Model the eight permutations representing the absence or presence of reflection on the x-, y-, and z- axes.

surface_coeff=[0 0 0; 0 0 1; 0 1 0; 0 1 1; 1 0 0; 1 0 1; 1 1 0; 1 1 1];
q = surface_coeff(:,1).'; 
j = surface_coeff(:,2).';
k = surface_coeff(:,3).'; 

In this section, you focus on the contribution of a single image. Select index values corresponding to an arbitrary image.

n = 1;
l = 1;
m = 1;
p = 1;

Compute Image Delay

The contribution of each image is defined by two values:

  • Delay: The time it takes the signal to reach the receiver.

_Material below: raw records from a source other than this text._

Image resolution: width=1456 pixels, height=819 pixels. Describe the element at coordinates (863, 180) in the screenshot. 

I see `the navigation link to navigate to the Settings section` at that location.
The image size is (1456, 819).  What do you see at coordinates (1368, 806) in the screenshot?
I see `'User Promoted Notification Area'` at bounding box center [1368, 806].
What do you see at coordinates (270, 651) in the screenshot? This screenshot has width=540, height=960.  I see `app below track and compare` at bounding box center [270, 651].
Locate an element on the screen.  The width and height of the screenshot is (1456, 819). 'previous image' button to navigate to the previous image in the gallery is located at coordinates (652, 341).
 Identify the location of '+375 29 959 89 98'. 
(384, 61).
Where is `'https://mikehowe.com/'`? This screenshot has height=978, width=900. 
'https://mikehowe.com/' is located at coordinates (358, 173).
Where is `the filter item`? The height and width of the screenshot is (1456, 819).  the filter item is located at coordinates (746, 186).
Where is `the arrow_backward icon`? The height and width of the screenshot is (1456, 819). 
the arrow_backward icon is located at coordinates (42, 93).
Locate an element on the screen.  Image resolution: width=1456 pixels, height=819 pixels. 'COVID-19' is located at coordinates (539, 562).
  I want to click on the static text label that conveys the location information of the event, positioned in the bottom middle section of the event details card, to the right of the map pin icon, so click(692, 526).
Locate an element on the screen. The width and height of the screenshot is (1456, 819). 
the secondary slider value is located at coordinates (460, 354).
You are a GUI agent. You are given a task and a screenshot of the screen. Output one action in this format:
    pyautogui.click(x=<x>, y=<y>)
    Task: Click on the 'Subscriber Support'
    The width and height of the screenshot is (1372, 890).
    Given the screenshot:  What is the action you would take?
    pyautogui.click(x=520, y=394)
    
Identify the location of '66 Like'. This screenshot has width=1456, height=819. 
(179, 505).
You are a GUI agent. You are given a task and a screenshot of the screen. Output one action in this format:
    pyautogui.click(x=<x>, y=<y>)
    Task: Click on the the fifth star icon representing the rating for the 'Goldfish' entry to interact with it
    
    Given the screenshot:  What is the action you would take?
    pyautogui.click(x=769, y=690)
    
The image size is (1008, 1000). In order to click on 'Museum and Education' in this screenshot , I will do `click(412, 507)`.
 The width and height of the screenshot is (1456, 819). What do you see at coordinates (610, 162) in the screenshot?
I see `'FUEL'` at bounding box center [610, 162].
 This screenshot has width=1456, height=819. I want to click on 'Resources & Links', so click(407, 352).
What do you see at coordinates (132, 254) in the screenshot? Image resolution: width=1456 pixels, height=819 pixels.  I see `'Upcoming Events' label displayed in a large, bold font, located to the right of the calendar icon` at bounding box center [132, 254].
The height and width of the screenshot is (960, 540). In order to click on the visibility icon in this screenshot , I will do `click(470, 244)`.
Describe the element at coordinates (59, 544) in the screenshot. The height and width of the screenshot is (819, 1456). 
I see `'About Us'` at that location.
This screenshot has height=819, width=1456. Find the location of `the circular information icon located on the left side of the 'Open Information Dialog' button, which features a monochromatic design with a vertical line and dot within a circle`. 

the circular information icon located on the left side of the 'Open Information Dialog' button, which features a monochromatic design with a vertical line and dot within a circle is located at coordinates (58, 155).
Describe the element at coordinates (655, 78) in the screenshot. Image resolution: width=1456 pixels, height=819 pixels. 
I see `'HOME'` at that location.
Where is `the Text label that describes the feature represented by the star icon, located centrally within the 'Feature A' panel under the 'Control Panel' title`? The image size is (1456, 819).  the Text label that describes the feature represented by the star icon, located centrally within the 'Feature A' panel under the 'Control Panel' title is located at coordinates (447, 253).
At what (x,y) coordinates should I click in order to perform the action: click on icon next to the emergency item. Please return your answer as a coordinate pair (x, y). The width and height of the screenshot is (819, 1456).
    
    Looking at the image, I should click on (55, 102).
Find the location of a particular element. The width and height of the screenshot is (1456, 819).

  • Power: The (frequency-dependent) energy level of the signal when it reaches the receiver.

You start by computing the image delay. The delay is related to the total distance traveled by the wave from the image to the receiver.

Get the coordinates of the image.

isourceCoord = [n*2*Lx; l*2*Ly; m*2*Lz] - sourceXYZ(:,p);

Calculate the delay (in samples) at which the contribution occurs.

dist = norm((isourceCoord(:)-receiverCoord(:)),2);
delay = (fs/c).*dist;

Compute Image Power

Now compute the frequency-dependent magnitude of the contribution.

ImagePower = BX1.^abs(n-q(p)).*BY1.^abs(l-j(p)).*BZ1.^abs(m-k(p)).*BX2.^abs(n).*(BY2.^abs(l)).*(BZ2.^abs(m));

Derive Image Contribution

The image power is only defined at 6 frequencies. Here, you first interpolate the response to the entire frequency (Nyquist) range, and then perform an inverse FFT operation to derive the image's contribution to the impulse response.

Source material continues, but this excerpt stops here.